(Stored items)
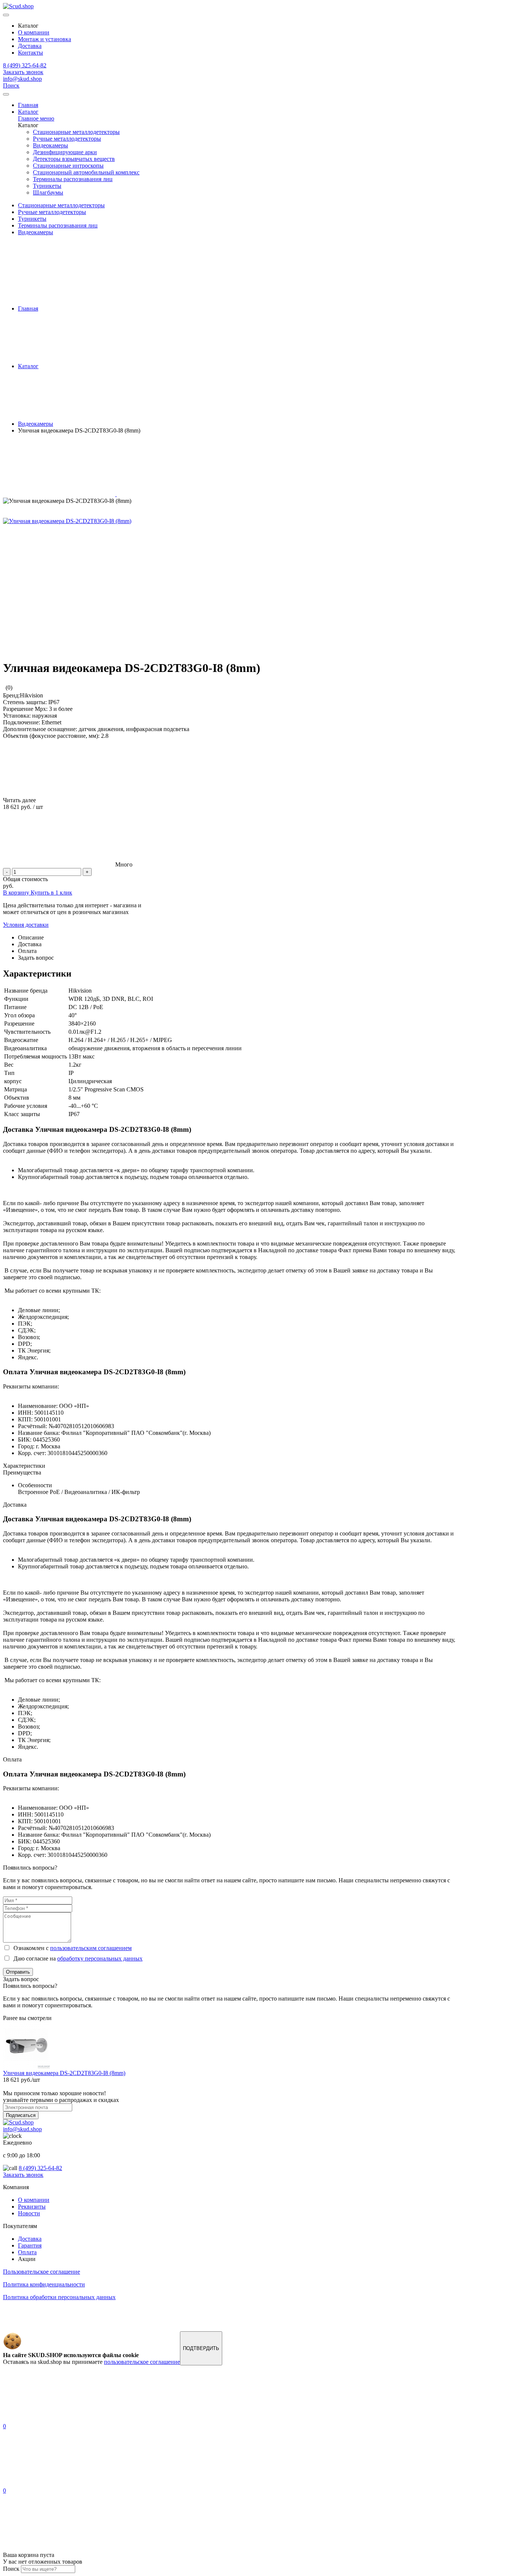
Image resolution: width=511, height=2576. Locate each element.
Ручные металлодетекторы (67, 138)
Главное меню (36, 118)
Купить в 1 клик (51, 892)
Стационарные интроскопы (68, 165)
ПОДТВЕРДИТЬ (201, 2348)
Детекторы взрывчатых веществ (74, 159)
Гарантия (30, 2245)
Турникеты (47, 186)
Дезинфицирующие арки (65, 152)
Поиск (11, 85)
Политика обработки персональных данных (59, 2297)
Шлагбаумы (48, 192)
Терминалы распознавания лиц (73, 179)
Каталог (28, 112)
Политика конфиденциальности (44, 2284)
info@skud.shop (22, 79)
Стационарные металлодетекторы (76, 132)
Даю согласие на (76, 1958)
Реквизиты (32, 2206)
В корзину (17, 892)
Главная (28, 105)
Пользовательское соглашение (41, 2271)
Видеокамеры (50, 145)
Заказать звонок (23, 72)
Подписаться (21, 2115)
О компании (33, 32)
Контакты (30, 52)
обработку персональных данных (100, 1958)
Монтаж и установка (44, 39)
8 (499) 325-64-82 (24, 65)
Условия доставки (26, 925)
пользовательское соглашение (142, 2362)
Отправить (18, 1972)
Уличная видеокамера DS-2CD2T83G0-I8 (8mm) (64, 2073)
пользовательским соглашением (91, 1948)
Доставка (30, 46)
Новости (29, 2213)
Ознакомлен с (71, 1948)
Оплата (27, 2252)
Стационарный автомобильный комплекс (86, 172)
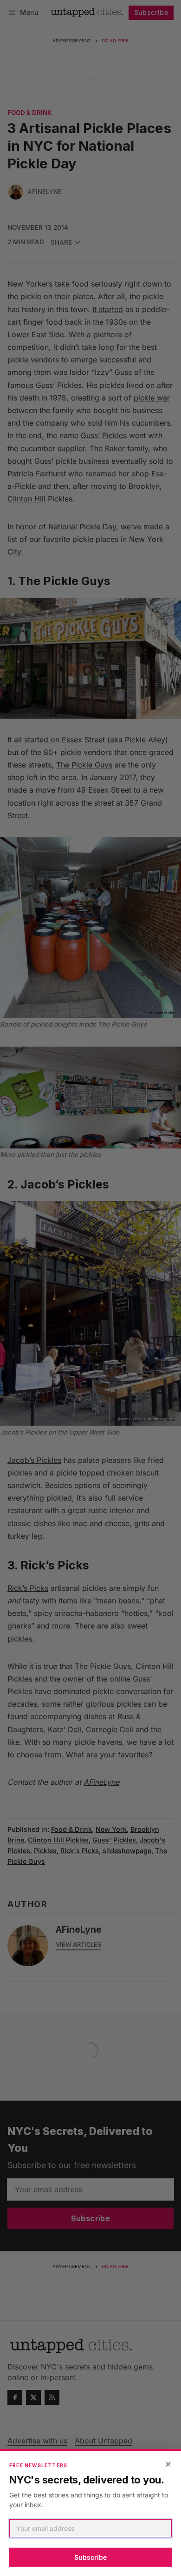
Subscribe (90, 2557)
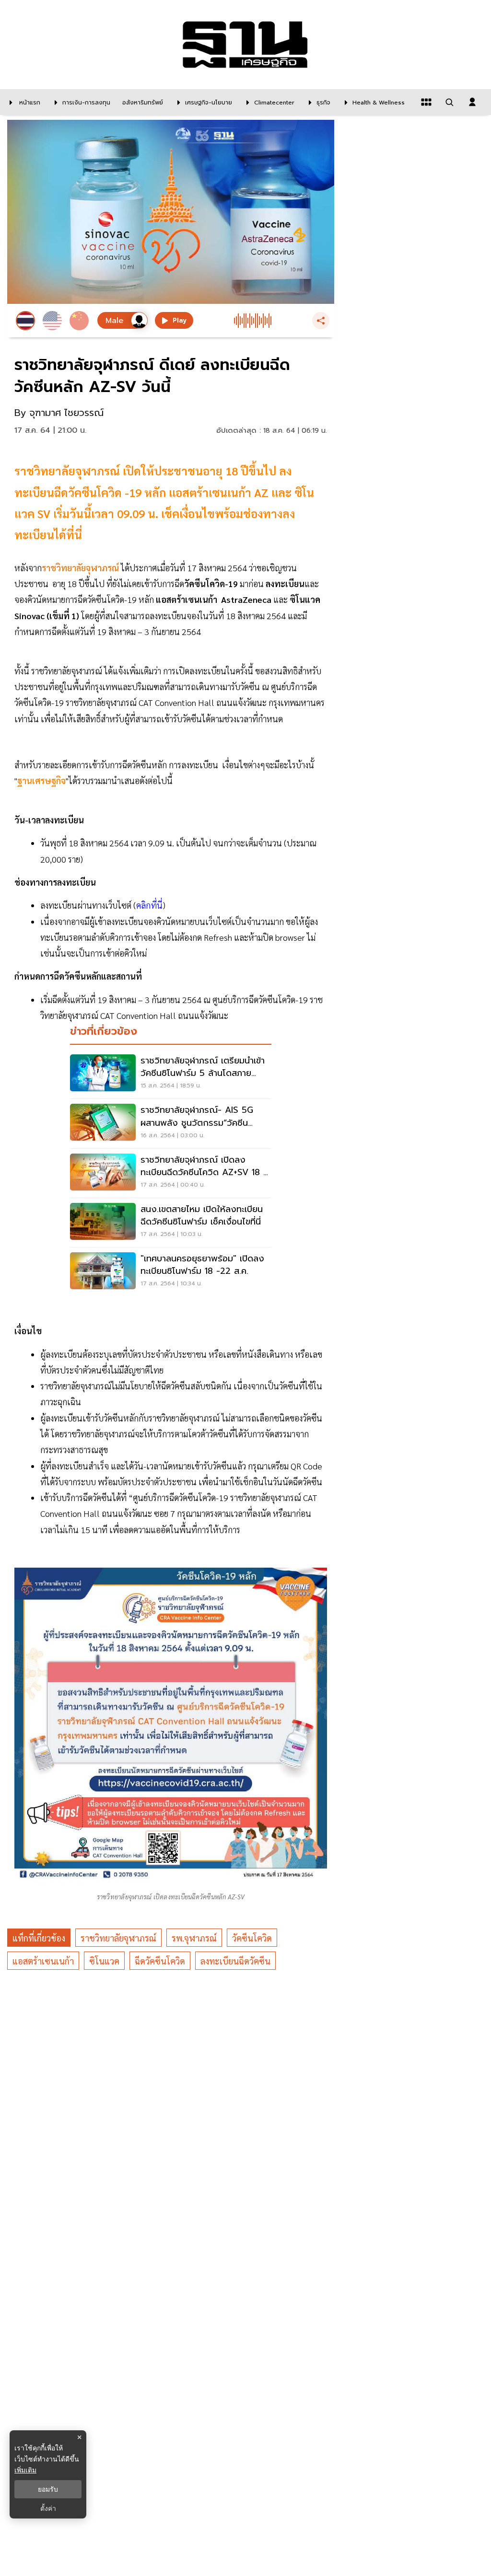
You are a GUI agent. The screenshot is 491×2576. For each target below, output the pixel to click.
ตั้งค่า (48, 2508)
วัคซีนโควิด (252, 1937)
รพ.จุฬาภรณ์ (194, 1937)
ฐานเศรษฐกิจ (41, 780)
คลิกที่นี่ (149, 905)
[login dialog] (472, 102)
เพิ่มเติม (25, 2469)
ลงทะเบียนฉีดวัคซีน (235, 1960)
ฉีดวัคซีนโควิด (160, 1960)
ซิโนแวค (104, 1960)
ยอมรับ (48, 2489)
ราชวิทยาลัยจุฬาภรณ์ (118, 1937)
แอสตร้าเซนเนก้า (43, 1960)
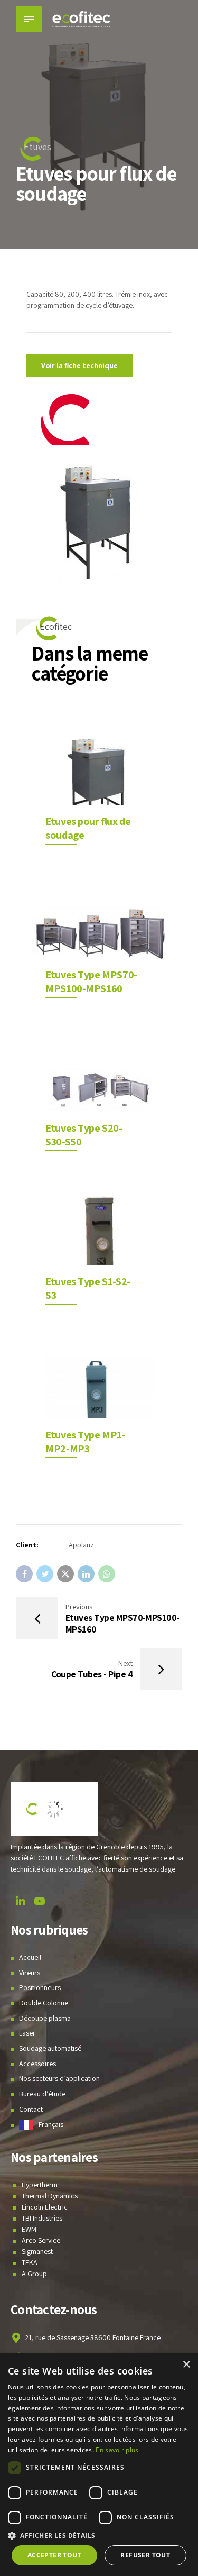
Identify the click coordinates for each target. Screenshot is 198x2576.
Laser (27, 2033)
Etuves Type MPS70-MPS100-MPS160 (91, 981)
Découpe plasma (45, 2018)
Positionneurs (40, 1987)
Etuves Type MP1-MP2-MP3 (85, 1441)
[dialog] (99, 2464)
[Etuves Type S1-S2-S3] (99, 1243)
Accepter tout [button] (54, 2555)
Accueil (30, 1957)
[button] (99, 2535)
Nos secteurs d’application (59, 2078)
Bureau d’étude (42, 2093)
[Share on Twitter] (44, 1573)
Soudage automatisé (50, 2048)
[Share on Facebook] (24, 1573)
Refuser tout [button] (145, 2555)
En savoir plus (117, 2449)
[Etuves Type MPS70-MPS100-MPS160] (99, 936)
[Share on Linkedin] (86, 1573)
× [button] (186, 2365)
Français (51, 2124)
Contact (31, 2109)
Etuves (37, 147)
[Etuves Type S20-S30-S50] (99, 1089)
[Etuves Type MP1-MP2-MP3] (99, 1396)
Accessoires (37, 2063)
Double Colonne (43, 2002)
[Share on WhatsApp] (106, 1573)
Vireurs (29, 1972)
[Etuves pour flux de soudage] (99, 783)
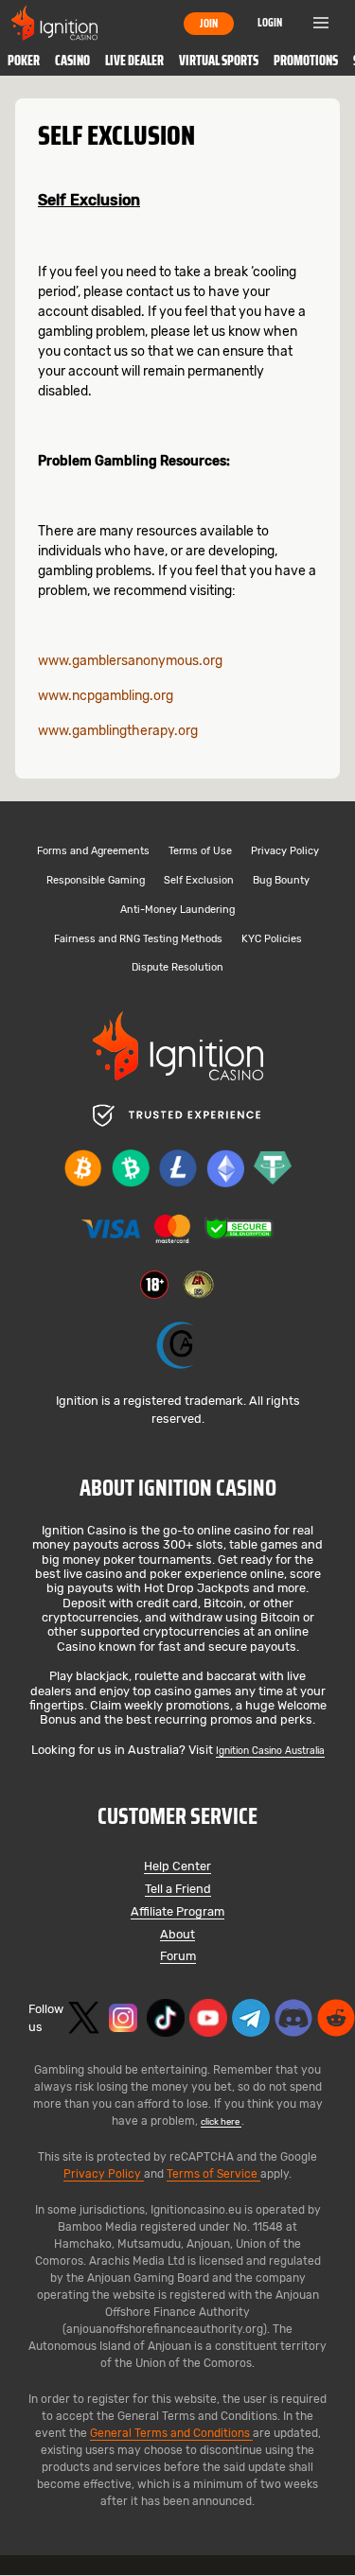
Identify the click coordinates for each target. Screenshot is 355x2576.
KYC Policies (271, 940)
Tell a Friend (178, 1890)
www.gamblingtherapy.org (118, 731)
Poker (24, 60)
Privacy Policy (285, 852)
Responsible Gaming (95, 881)
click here (221, 2121)
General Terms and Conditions (171, 2433)
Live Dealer (134, 60)
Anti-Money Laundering (177, 910)
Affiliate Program (177, 1912)
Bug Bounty (281, 881)
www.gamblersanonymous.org (130, 661)
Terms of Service (213, 2174)
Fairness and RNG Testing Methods (138, 940)
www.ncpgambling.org (105, 696)
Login (269, 22)
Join (209, 23)
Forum (178, 1957)
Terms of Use (200, 852)
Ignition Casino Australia (270, 1750)
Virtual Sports (218, 60)
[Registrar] (178, 1346)
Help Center (177, 1867)
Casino (72, 60)
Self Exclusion (199, 881)
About (177, 1935)
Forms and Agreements (93, 852)
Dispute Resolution (177, 968)
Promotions (306, 60)
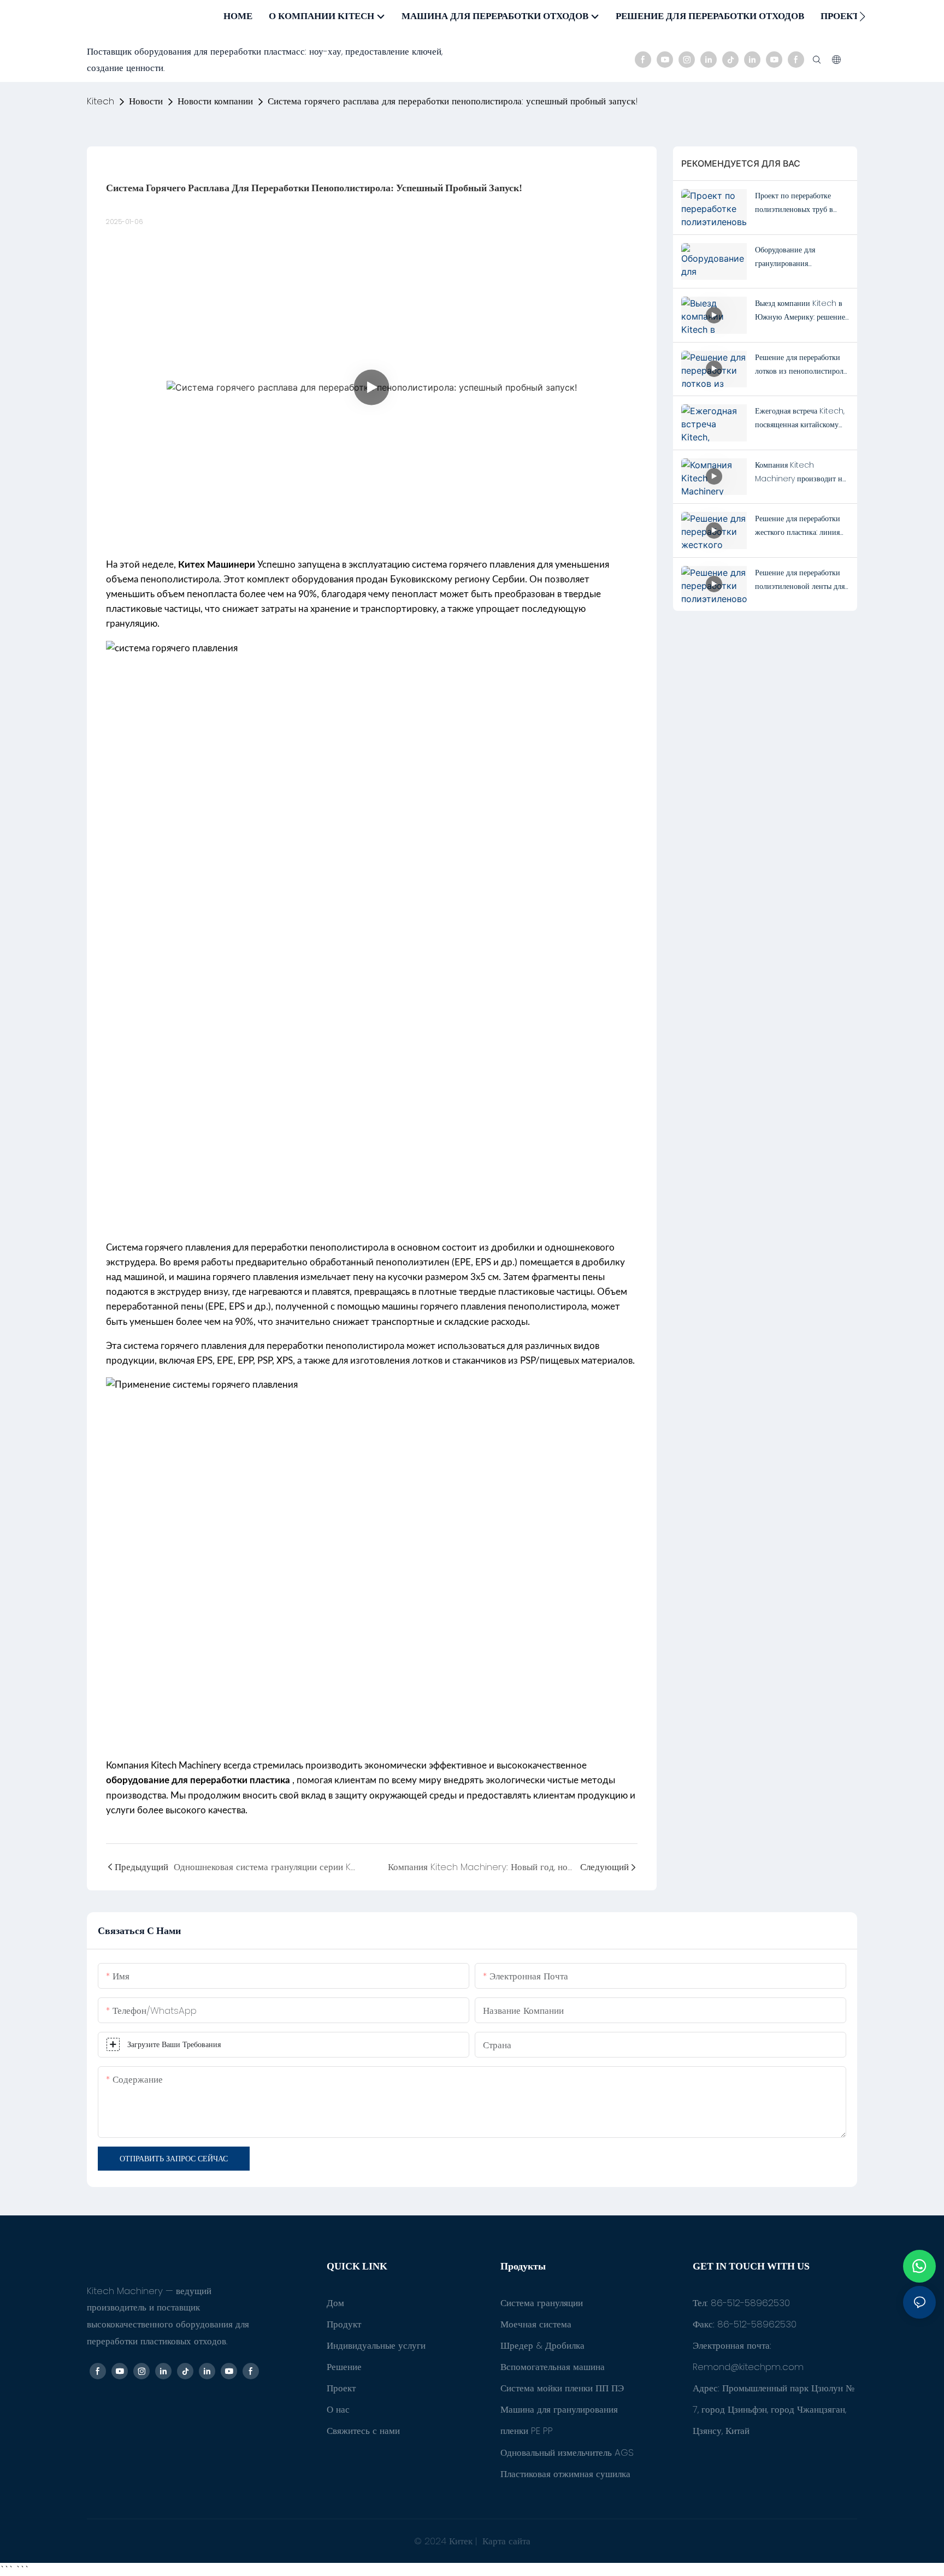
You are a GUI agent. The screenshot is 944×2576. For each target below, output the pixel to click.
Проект (341, 2388)
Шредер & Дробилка (542, 2345)
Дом (335, 2302)
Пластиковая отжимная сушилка (565, 2473)
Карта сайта (505, 2541)
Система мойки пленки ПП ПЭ (562, 2388)
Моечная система (535, 2324)
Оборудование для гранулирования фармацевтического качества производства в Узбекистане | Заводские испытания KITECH (802, 257)
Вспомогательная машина (552, 2366)
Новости (146, 101)
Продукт (344, 2324)
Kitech (100, 101)
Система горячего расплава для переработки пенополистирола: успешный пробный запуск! (453, 101)
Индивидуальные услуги (376, 2345)
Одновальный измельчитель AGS (567, 2452)
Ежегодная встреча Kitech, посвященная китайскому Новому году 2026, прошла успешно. (801, 418)
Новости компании (215, 101)
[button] (862, 16)
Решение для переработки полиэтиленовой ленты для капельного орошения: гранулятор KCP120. (800, 580)
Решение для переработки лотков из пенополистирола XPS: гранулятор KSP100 (801, 365)
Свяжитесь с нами (363, 2430)
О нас (338, 2409)
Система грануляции (541, 2302)
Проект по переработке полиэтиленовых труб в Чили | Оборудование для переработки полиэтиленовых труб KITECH (797, 203)
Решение (344, 2366)
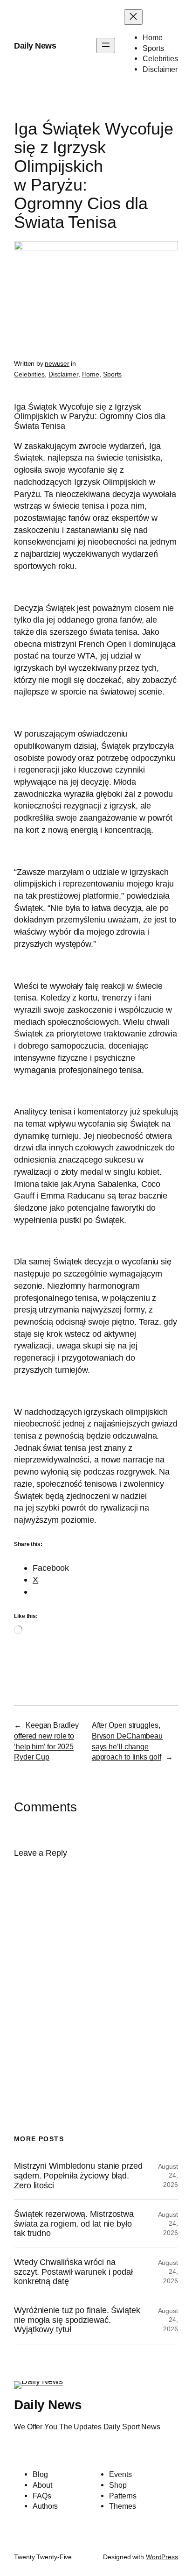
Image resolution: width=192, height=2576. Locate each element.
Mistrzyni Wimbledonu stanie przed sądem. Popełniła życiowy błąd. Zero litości (78, 2175)
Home (91, 374)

**WHAT THE EXERCISE ASKS**:
In the entries above, every line from the line with "[button] (186, 2365)" to the line with "Ignition Casino Australia (270, 1750)" is to be printed exactly, with both ends included and pictures excluded.

**REPLY**:
× [button] (186, 2365)
Français (51, 2124)
Contact (31, 2109)
Etuves (37, 147)
[Etuves Type S20-S30-S50] (99, 1089)
[Etuves Type MP1-MP2-MP3] (99, 1396)
Accessoires (37, 2063)
Double Colonne (43, 2002)
[Share on WhatsApp] (106, 1573)
Vireurs (29, 1972)
[Etuves pour flux de soudage] (99, 783)
Identify the click coordinates for each target. Screenshot is 355x2576.
KYC Policies (271, 940)
Tell a Friend (178, 1890)
www.gamblingtherapy.org (118, 731)
Poker (24, 60)
Privacy Policy (285, 852)
Responsible Gaming (95, 881)
click here (221, 2121)
General Terms and Conditions (171, 2433)
Live Dealer (134, 60)
Anti-Money Laundering (177, 910)
Affiliate Program (177, 1912)
Bug Bounty (281, 881)
www.gamblersanonymous.org (130, 661)
Terms of Service (213, 2174)
Fairness and RNG Testing Methods (138, 940)
www.ncpgambling.org (105, 696)
Login (269, 22)
Join (209, 23)
Forum (178, 1957)
Terms of Use (200, 852)
Ignition Casino Australia (270, 1750)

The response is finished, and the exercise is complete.